→ **Provided data**:
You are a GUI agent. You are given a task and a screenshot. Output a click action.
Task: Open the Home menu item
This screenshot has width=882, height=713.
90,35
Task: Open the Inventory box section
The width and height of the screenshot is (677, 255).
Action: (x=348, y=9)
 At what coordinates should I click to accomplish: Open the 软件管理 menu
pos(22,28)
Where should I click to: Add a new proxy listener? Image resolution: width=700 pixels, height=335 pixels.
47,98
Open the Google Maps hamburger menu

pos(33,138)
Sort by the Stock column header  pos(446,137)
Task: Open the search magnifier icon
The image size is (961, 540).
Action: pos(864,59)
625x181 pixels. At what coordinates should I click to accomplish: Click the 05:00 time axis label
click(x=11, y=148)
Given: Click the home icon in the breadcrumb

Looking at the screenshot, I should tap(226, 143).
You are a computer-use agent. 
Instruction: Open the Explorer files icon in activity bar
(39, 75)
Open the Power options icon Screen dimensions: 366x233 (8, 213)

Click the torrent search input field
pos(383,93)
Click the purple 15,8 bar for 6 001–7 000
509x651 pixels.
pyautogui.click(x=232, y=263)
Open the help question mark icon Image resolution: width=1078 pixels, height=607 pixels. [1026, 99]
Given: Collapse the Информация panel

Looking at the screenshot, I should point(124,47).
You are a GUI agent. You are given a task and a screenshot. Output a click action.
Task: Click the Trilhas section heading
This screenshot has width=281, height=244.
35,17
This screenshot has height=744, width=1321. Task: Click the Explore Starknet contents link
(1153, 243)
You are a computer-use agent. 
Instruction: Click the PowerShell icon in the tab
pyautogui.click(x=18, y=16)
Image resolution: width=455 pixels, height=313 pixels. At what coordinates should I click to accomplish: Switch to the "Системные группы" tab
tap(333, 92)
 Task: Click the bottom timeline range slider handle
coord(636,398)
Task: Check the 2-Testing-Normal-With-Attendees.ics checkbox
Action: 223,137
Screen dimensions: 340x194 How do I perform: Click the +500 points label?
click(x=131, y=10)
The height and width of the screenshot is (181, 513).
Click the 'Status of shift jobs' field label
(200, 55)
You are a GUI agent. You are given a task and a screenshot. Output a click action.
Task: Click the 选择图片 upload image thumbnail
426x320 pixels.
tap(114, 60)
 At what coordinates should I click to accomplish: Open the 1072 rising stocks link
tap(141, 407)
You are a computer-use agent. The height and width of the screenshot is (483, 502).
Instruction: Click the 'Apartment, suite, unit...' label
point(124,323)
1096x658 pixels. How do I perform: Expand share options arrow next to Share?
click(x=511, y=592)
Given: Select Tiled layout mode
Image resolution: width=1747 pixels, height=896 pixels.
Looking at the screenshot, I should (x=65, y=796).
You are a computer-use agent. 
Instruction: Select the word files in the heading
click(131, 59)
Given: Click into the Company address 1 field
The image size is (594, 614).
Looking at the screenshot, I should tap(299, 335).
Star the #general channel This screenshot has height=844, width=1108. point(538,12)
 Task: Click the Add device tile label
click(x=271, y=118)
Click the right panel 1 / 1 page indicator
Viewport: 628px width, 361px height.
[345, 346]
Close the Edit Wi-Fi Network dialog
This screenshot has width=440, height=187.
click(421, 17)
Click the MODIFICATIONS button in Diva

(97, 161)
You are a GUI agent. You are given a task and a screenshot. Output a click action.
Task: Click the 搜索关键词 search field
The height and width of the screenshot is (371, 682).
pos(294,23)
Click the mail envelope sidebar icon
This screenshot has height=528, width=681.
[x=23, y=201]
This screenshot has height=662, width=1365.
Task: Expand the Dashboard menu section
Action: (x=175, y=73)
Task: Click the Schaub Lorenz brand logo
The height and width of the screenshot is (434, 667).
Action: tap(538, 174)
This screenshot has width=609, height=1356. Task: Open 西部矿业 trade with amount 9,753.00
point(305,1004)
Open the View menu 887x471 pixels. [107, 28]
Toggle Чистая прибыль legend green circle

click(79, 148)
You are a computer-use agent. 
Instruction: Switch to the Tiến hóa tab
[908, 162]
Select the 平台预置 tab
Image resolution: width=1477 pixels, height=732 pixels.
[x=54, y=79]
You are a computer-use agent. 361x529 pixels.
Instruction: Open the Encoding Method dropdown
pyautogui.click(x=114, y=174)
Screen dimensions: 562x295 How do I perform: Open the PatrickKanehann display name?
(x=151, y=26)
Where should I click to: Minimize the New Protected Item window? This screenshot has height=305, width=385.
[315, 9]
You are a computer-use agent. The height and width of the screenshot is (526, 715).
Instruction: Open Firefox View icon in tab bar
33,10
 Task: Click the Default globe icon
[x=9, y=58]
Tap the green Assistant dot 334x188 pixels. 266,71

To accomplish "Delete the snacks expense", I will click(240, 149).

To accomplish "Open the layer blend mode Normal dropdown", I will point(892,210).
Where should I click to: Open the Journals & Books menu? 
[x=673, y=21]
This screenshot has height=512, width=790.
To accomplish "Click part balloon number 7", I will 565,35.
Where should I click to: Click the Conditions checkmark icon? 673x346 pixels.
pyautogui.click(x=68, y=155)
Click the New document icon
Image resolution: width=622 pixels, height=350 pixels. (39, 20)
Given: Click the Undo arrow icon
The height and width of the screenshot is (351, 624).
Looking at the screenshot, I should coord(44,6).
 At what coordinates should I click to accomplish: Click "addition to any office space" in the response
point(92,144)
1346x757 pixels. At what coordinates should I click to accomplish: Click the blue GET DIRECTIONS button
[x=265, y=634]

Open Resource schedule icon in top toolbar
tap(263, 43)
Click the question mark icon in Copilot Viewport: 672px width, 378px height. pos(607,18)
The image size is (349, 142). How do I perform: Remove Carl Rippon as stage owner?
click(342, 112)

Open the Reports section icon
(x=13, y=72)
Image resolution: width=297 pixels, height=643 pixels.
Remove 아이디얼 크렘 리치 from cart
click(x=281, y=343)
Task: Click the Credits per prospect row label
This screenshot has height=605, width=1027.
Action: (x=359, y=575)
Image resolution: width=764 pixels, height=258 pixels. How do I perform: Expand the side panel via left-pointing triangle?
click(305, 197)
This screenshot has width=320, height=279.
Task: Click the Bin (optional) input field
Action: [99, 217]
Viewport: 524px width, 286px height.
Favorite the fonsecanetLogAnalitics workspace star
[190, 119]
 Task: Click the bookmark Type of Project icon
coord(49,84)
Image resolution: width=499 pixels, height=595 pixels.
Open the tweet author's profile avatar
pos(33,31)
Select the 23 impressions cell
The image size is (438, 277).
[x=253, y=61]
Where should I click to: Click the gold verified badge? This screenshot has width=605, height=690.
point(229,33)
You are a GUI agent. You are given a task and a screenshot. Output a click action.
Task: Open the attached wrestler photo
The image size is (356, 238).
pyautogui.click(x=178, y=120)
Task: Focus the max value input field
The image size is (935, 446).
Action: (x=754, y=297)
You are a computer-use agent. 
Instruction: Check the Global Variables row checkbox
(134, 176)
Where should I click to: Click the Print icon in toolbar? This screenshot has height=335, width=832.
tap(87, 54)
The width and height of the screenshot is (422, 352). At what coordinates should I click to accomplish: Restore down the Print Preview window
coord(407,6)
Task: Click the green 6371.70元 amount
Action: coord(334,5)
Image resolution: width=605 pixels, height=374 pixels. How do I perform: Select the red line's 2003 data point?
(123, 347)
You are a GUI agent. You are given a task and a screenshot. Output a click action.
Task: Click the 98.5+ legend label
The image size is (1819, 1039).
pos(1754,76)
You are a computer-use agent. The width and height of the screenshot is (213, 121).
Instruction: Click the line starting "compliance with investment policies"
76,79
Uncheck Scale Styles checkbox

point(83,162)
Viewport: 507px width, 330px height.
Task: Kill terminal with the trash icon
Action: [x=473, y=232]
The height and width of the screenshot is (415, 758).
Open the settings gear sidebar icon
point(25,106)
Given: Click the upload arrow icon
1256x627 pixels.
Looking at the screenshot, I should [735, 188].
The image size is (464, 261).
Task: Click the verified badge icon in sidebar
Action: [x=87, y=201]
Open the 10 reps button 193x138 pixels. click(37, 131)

→ **Assignment**: Return from the data every line that holds "mode".

→ **Response**:
Given: Select Tiled layout mode
To accomplish "Open the layer blend mode Normal dropdown", I will point(892,210).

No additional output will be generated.